→ **Given instruction**
Count the lines of the material below that contain the word "Open", and give only that number.

┏━━

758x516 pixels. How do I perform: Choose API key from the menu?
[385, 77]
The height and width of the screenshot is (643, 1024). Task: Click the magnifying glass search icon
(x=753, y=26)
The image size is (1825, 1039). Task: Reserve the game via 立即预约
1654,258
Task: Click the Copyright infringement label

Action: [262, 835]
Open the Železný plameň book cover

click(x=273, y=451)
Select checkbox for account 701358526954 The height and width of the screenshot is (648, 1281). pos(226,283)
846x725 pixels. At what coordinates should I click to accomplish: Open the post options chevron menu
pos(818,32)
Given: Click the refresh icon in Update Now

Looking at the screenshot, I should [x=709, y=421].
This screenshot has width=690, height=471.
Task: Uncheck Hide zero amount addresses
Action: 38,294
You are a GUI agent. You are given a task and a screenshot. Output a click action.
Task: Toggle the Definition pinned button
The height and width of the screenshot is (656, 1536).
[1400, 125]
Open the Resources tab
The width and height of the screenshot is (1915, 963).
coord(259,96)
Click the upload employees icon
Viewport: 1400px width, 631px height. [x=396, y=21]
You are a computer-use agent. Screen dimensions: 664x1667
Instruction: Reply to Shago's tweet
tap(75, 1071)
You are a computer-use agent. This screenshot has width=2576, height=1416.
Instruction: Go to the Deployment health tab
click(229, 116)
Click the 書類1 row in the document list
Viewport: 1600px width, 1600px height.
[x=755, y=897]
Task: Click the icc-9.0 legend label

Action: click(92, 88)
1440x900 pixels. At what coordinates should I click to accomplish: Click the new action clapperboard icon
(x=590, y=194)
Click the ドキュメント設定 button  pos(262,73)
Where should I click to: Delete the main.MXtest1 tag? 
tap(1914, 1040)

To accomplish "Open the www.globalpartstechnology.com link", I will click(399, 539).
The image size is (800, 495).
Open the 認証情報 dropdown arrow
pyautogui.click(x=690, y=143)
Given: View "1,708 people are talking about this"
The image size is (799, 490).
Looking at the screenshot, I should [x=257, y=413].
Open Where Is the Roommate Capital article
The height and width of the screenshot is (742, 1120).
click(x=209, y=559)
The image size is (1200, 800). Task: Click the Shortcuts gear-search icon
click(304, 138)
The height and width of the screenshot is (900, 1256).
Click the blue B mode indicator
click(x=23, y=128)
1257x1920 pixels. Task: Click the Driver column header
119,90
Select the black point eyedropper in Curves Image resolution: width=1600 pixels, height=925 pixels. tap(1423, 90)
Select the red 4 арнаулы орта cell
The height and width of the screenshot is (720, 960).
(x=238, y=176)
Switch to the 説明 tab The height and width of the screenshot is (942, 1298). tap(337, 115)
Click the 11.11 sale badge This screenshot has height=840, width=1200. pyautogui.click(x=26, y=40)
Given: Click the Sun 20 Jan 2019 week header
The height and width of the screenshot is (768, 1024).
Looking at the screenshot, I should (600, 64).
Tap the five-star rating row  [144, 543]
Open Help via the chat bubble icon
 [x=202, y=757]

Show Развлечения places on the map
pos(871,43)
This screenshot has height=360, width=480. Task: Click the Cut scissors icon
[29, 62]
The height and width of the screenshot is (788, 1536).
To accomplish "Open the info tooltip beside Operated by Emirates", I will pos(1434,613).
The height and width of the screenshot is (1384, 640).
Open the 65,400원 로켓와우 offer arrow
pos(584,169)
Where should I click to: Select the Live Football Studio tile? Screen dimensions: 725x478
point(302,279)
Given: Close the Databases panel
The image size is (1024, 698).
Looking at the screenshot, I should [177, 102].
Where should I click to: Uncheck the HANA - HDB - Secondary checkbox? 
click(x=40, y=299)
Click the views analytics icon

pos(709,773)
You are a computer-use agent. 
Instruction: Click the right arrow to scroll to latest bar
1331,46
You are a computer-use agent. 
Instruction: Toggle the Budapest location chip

┗━━

→ **Task response**
9